[EXTRACTED TEXT Boundary: Start]

Rights groups and exile Uyghur groups have questioned reports that members of the group were religious extremists and said Chinese authorities may have used excessive force in detaining them.
On 25 December 2014, exiled Uyghur leader Rebiya Kadeer said the group included women and children, which indicated they were “escaping persecution to resettle in a third country.”
“China labeled these people as extremists even before investigating their situation,” she said.
“This is not something a country governed by rule of law would do.”
Reports that one of the members of the group had been shot to death by police officers “suggests that Chinese security personnel used excessive force” in detaining them, Kadeer said.
She questioned why state media reports did not include information about women and children among the group of detainees.
“The government is saying that these people are religious extremists, but they are using this kind of tactic to justify police brutality against Uyghurs and discourage sympathy for them,” she said.

[EXTRACTED TEXT Boundary: End]

_WORK TASK A:_
Decide whether each statement below agrees with the passage above on the detained Uyghur group, answering yes or no and quoting the exact words of the passage that decide it. (i) Rebiya Kadeer said the group included women and children. (ii) According to Kadeer, state media reports described the women and children among the detainees. (iii) Kadeer made her remarks on 25 December 2014.
_WORK TASK B:_
Resume the passage on the detained Uyghur group after its final sentence, continuing in the same reporting style.

[INFORMATION SUPPLIED Boundary: Start]

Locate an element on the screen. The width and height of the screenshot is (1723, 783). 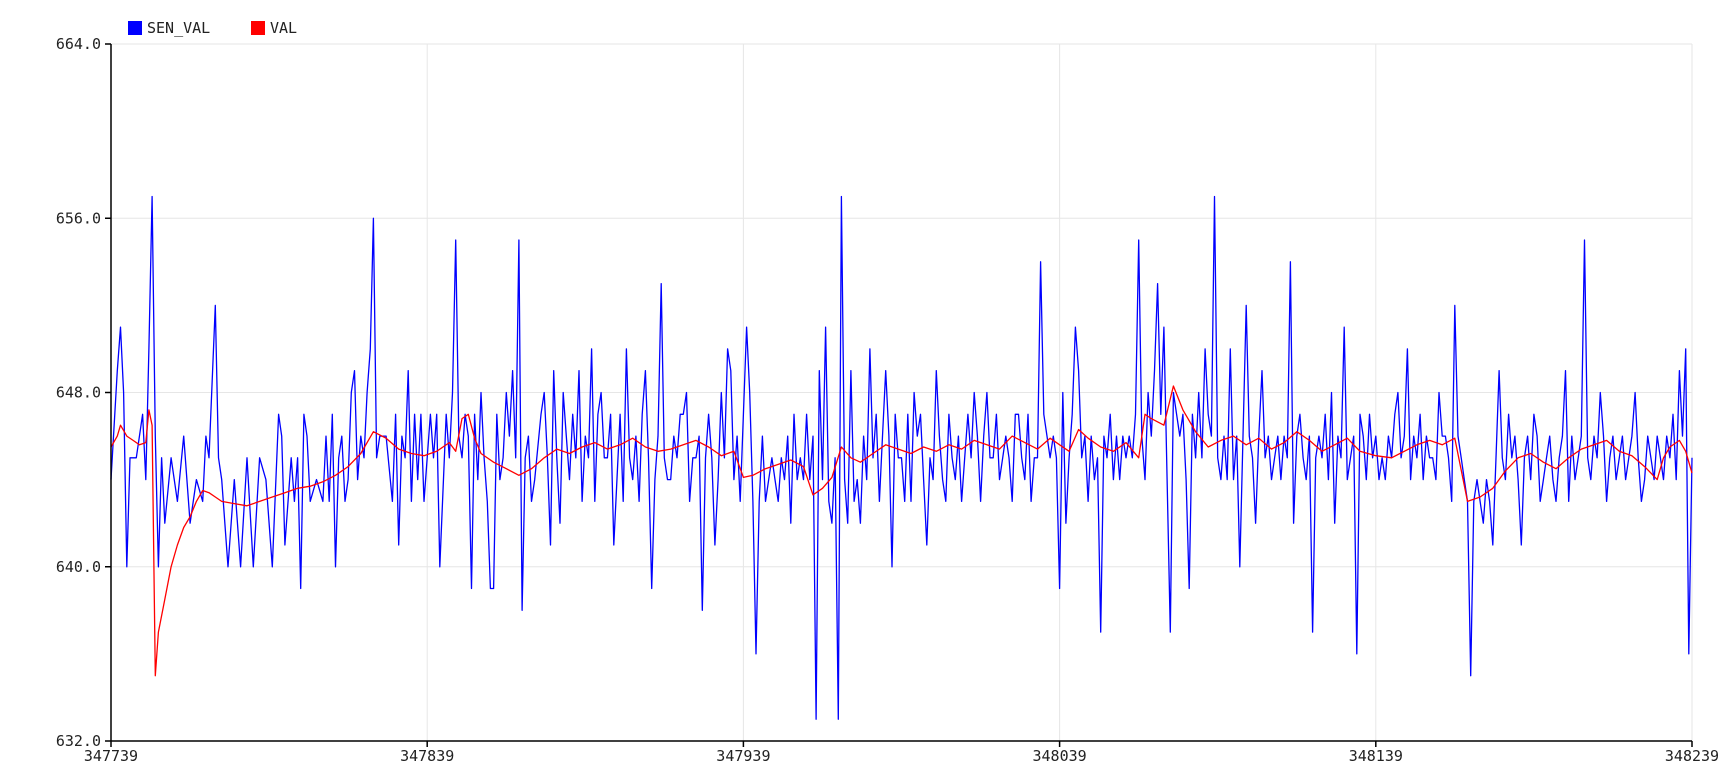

[INFORMATION SUPPLIED Boundary: End]

_EXERCISE OUTPUT A:_
(i) Yes: "exiled Uyghur leader Rebiya Kadeer said the group included women and children"
(ii) No: "She questioned why state media reports did not include information about women and children among the group of detainees."
(iii) Yes: "On 25 December 2014, exiled Uyghur leader Rebiya Kadeer said"

_EXERCISE OUTPUT B:_
The Xinjiang region, which is home to millions of Turkic-speaking Uyghurs, has seen an upsurge in violence that has left hundreds dead since 2012, and which China has blamed on terrorists and Islamist insurgents seeking to establish an independent state.
But rights groups accuse the Chinese authorities of heavy-handed rule in Xinjiang, including violent police raids on Uyghur households, restrictions on Islamic practices, and curbs on the culture and language of the Uyghur people.
Chinese president Xi Jinping announced a harsh, one-year antiterrorist campaign in May 2014, following a bombing in the regional capital Urumqi that killed 31 people and injured 90.